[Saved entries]
════

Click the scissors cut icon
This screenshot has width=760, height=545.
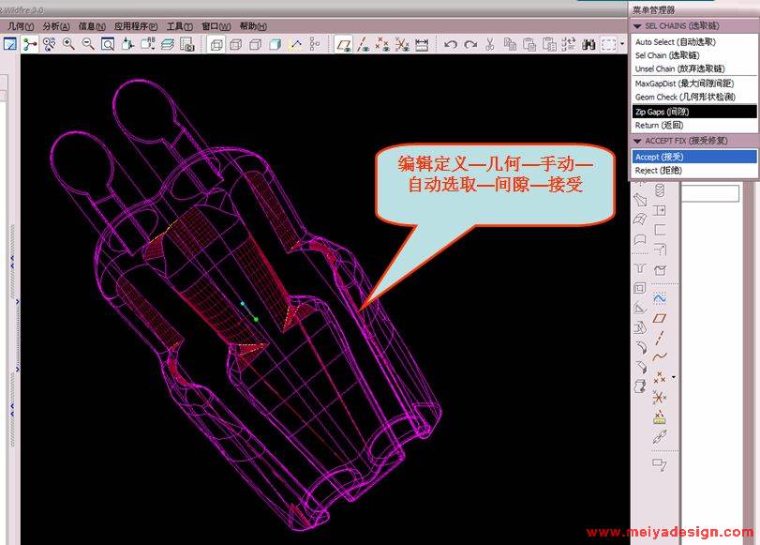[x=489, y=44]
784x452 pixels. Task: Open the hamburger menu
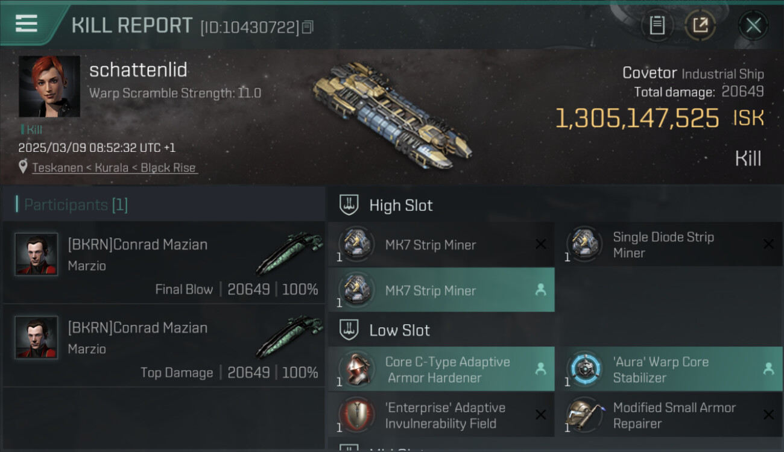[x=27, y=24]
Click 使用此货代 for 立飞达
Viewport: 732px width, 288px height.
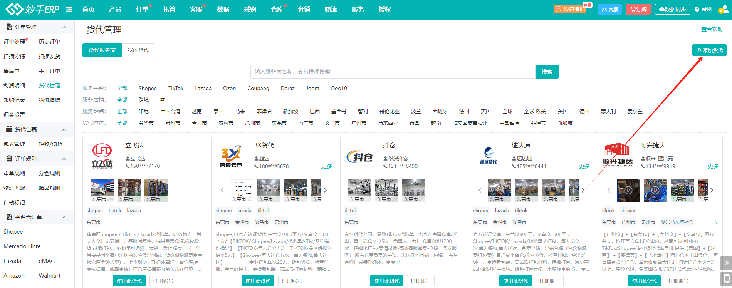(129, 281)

════

About this exercise
Your answer should be the lines of the records that hold the string "Click".

Solution to this task
Click the scissors cut icon
Click 使用此货代 for 立飞达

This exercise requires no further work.